__Your task__
Retype all entries exactly as they stand, excluding pictures.

Extracted data entries
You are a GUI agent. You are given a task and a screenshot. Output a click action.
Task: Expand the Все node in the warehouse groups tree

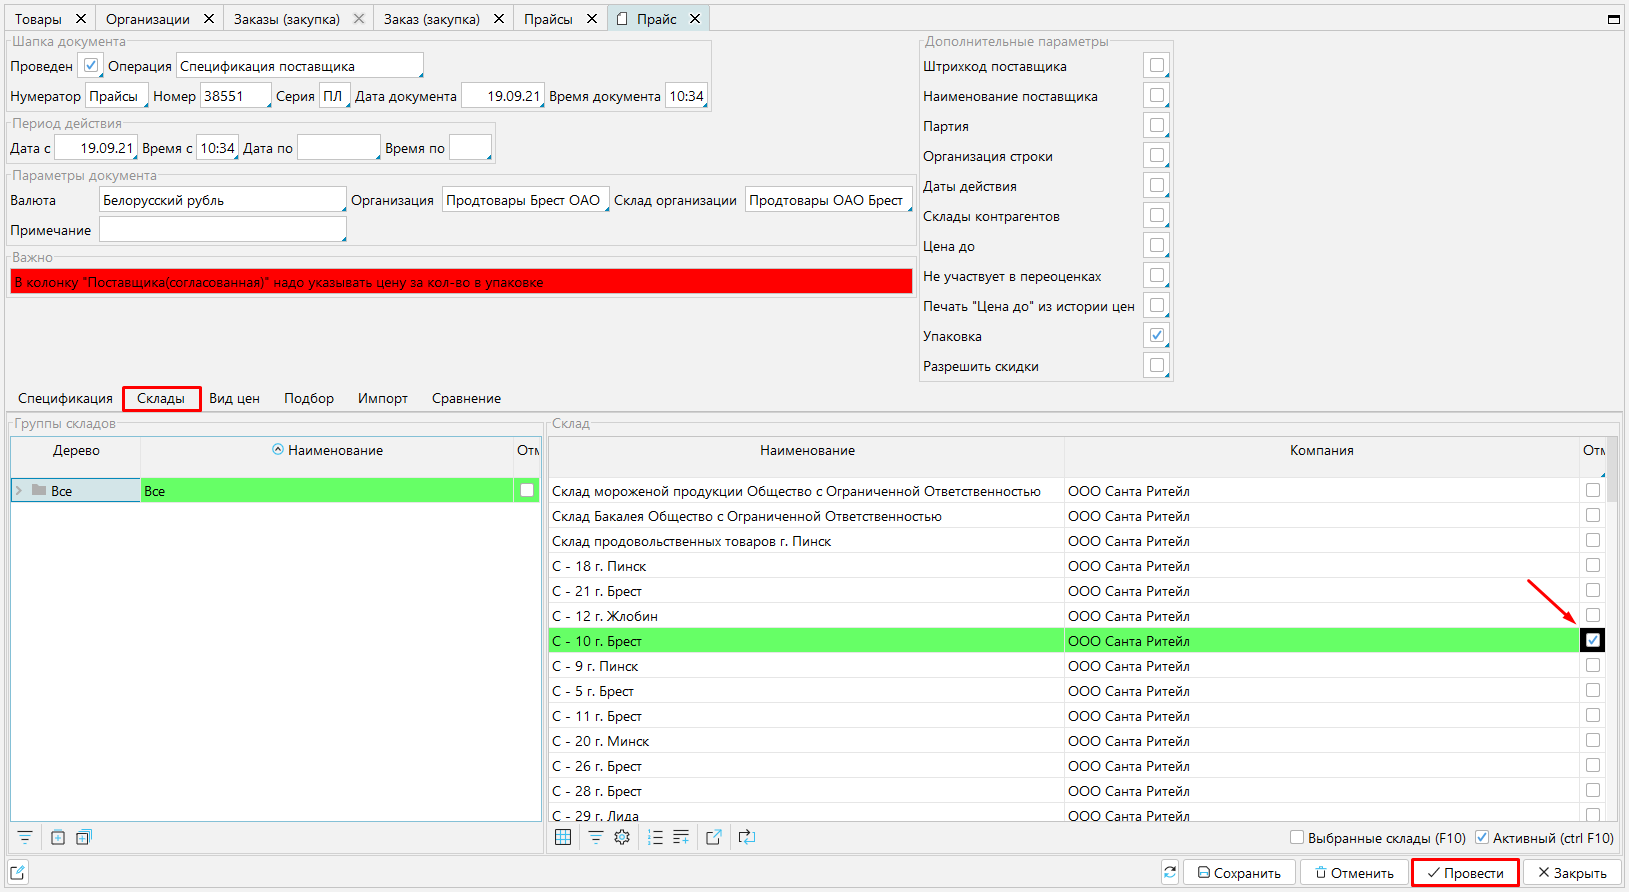(x=19, y=491)
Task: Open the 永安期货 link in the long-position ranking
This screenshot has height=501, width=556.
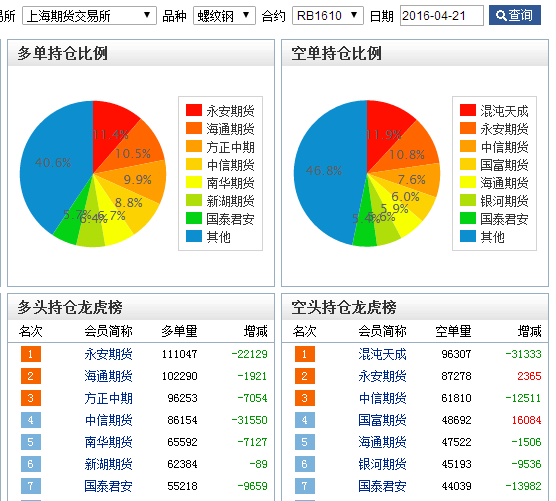Action: tap(108, 354)
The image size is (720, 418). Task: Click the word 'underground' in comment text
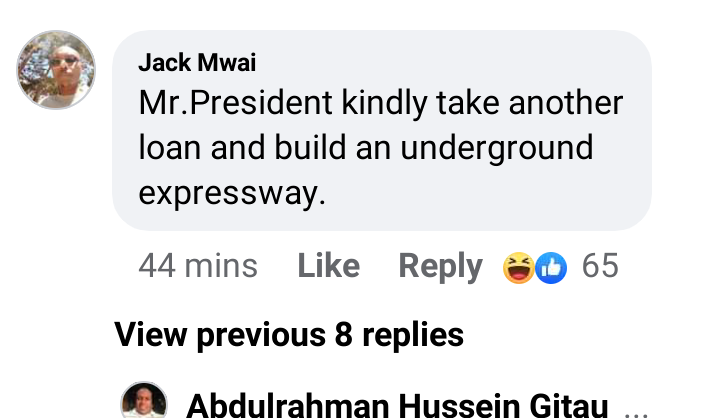pos(497,148)
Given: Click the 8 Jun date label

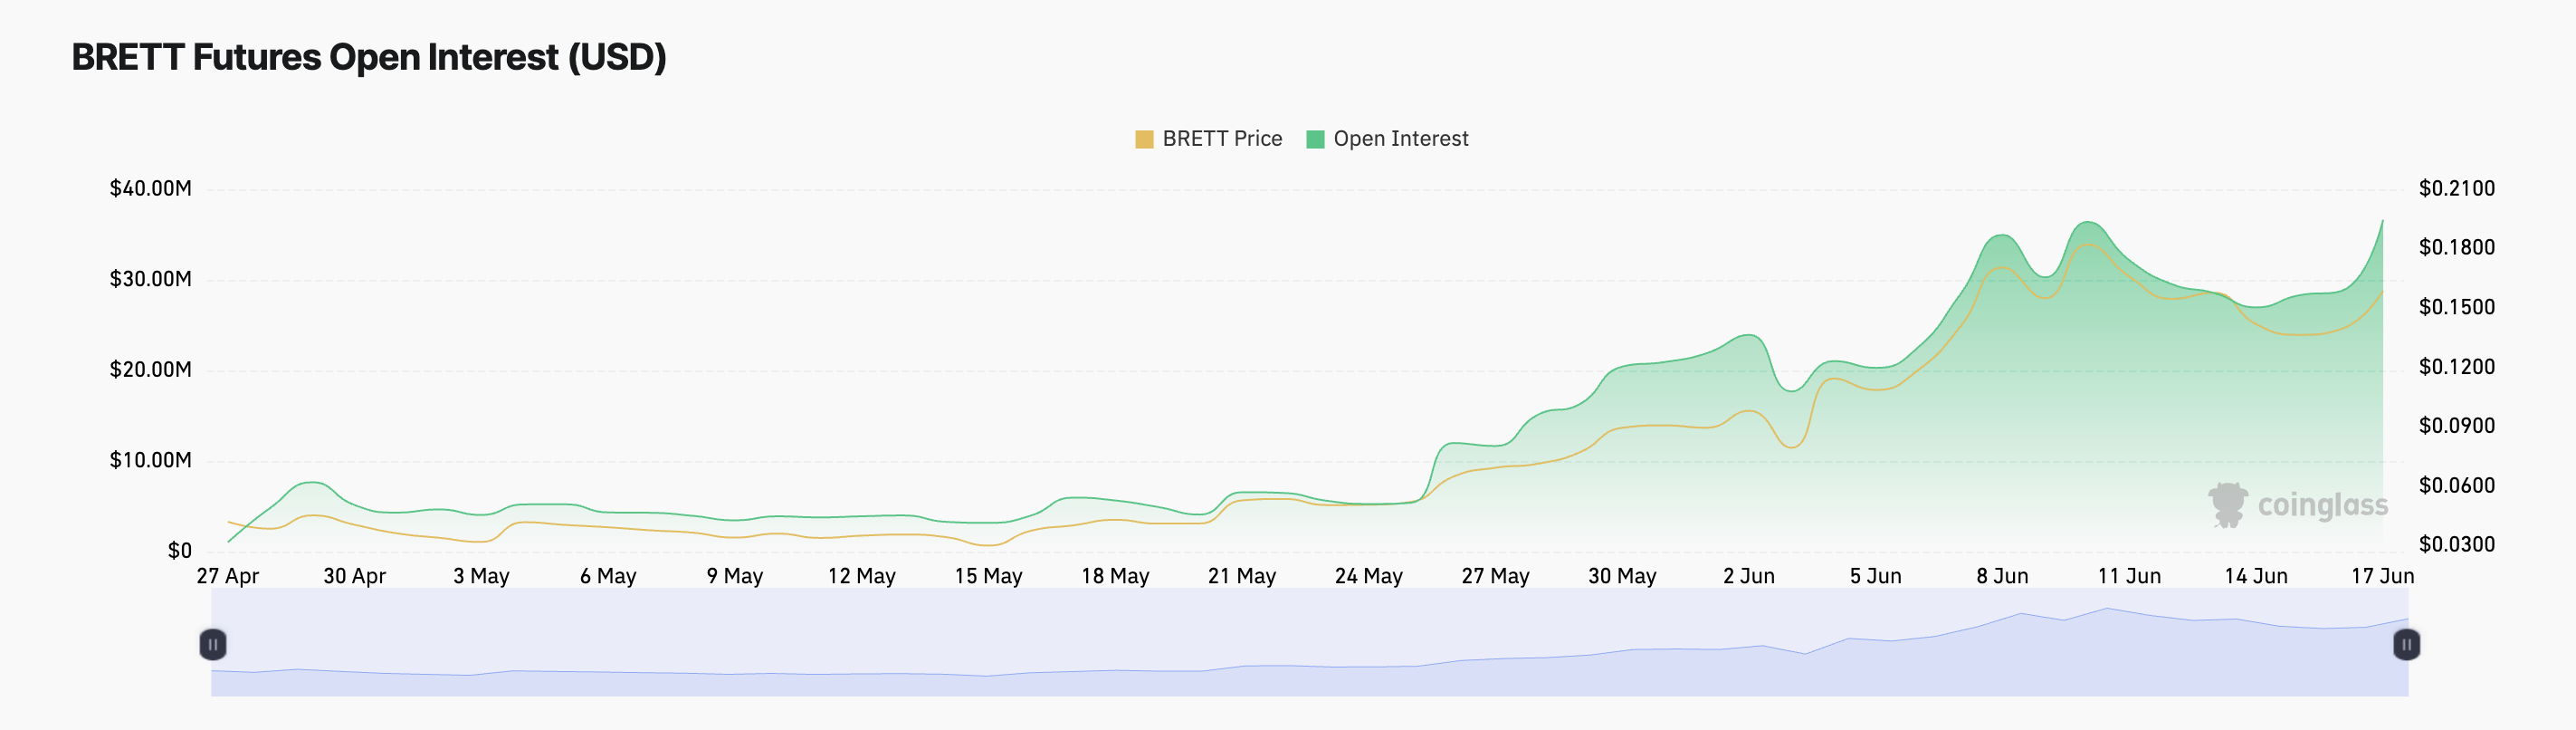Looking at the screenshot, I should [x=2002, y=576].
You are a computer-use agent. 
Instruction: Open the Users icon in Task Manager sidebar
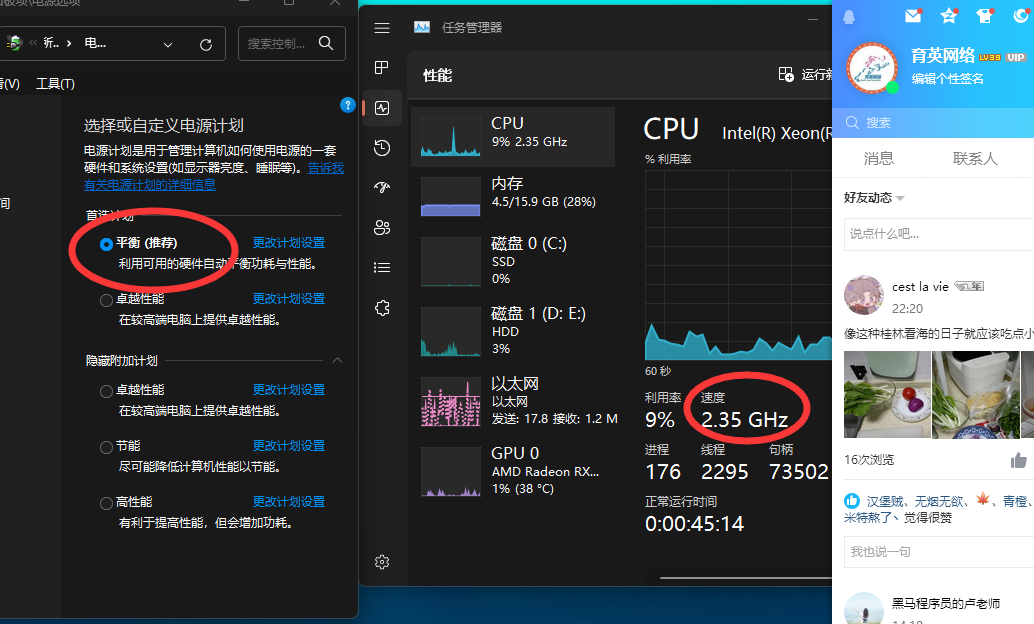[381, 227]
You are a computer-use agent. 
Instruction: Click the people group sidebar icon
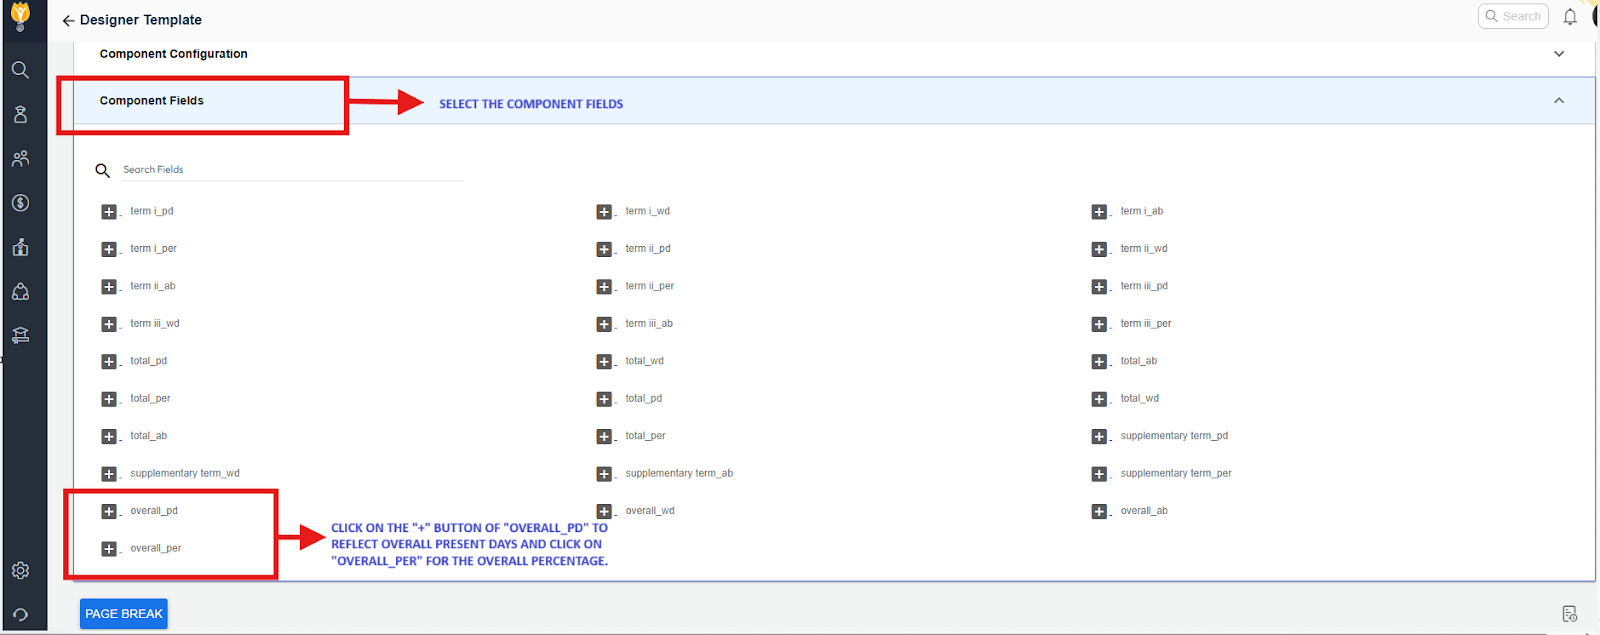pyautogui.click(x=20, y=159)
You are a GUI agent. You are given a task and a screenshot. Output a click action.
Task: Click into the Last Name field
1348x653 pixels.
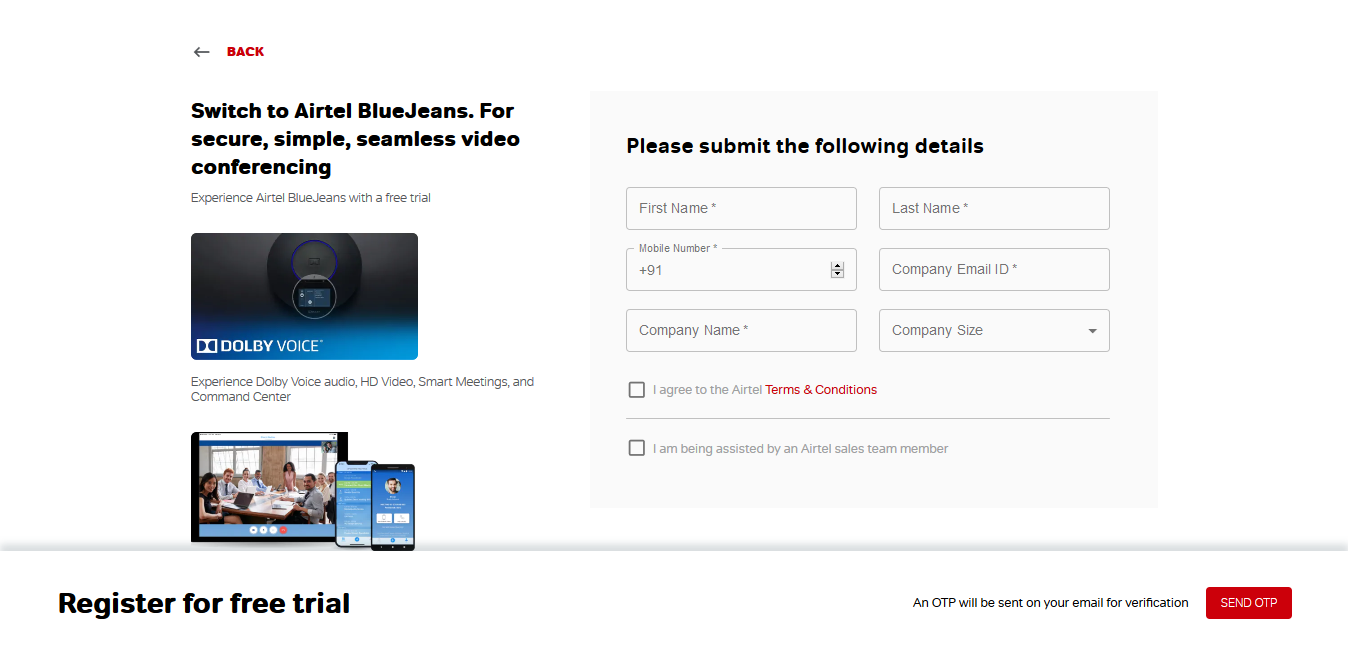pyautogui.click(x=994, y=208)
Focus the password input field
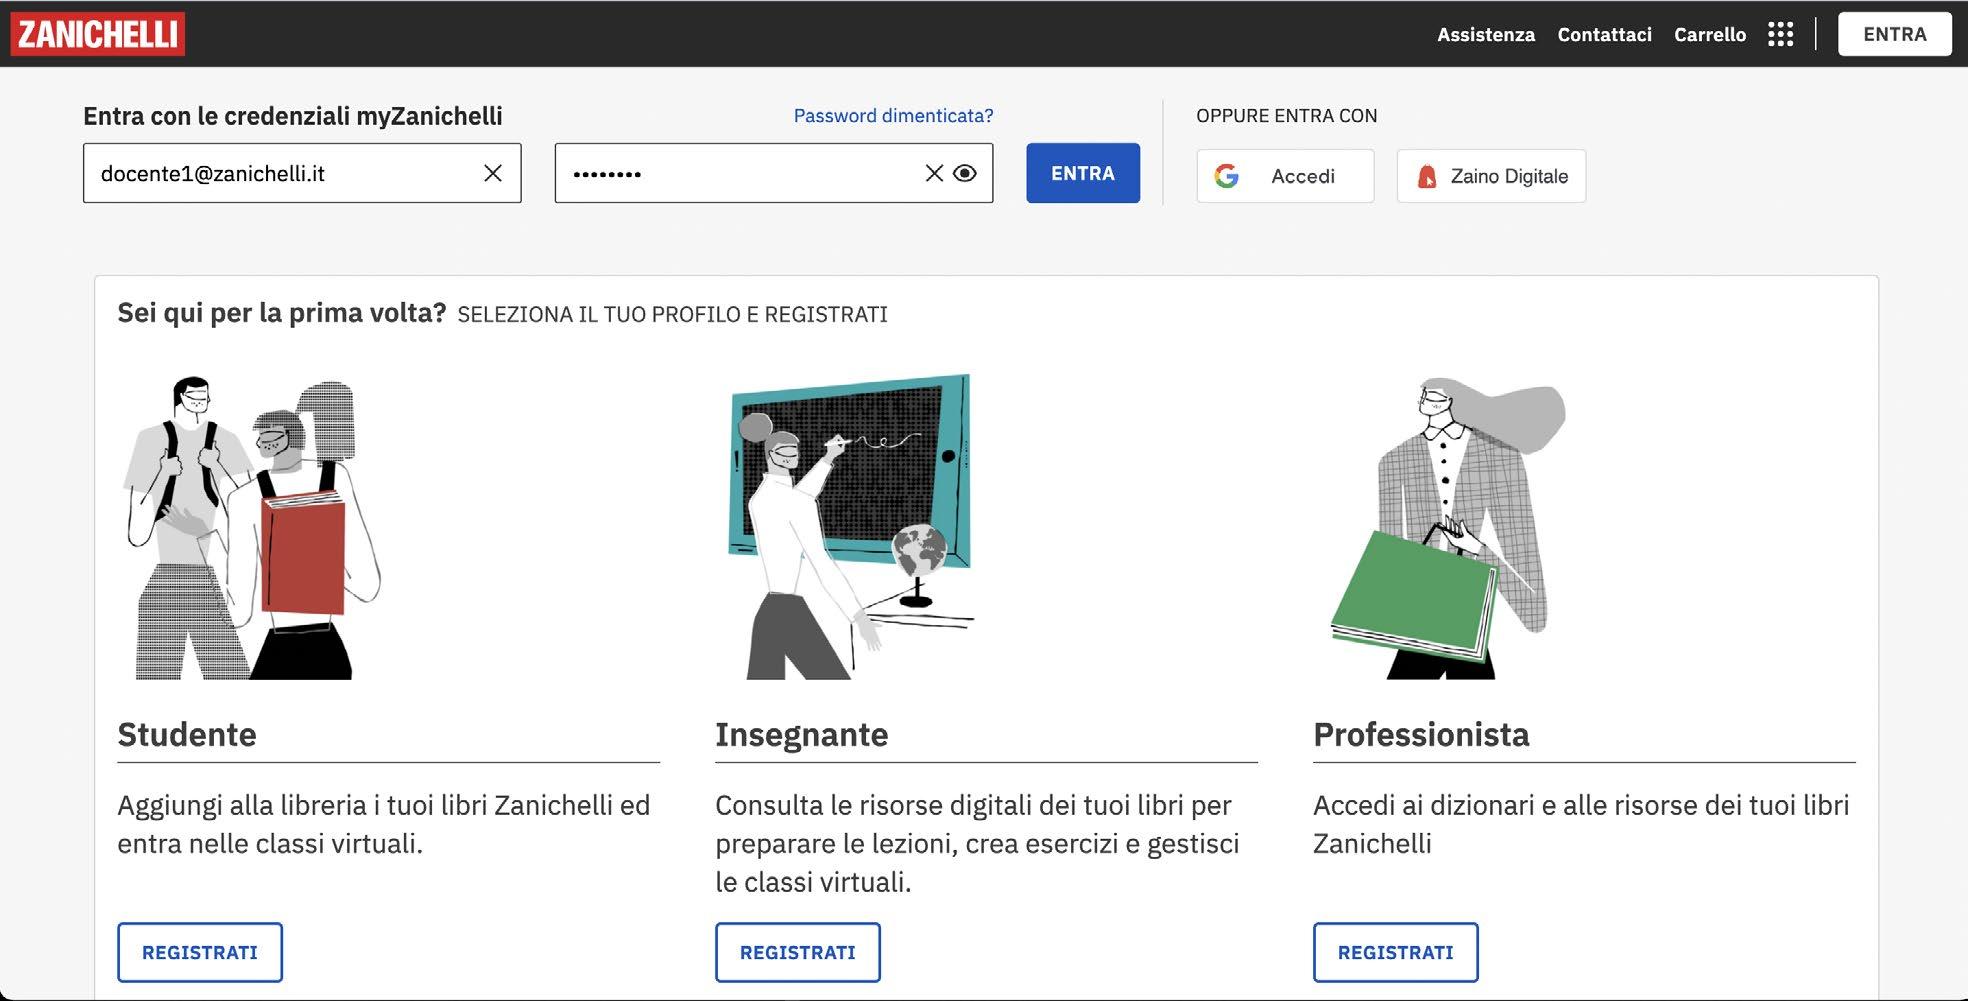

__Solution to this task__
You are a GUI agent. You are given a task and a screenshot. Output a click action.
Task: Expand the Все node in the warehouse groups tree

(x=19, y=491)
Task: Open the 永安期货 link in the long-position ranking
This screenshot has height=501, width=556.
Action: tap(108, 354)
The image size is (720, 418). Task: Click the word 'underground' in comment text
pos(497,148)
Given: Click the 8 Jun date label

Looking at the screenshot, I should [x=2002, y=576].
You are a computer-use agent. 
Instruction: Open the Users icon in Task Manager sidebar
[381, 227]
You are a computer-use agent. 
Instruction: Click the people group sidebar icon
pyautogui.click(x=20, y=159)
You are a GUI agent. You are given a task and a screenshot. Output a click action.
Task: Click into the Last Name field
1348x653 pixels.
pyautogui.click(x=994, y=208)
Focus the password input field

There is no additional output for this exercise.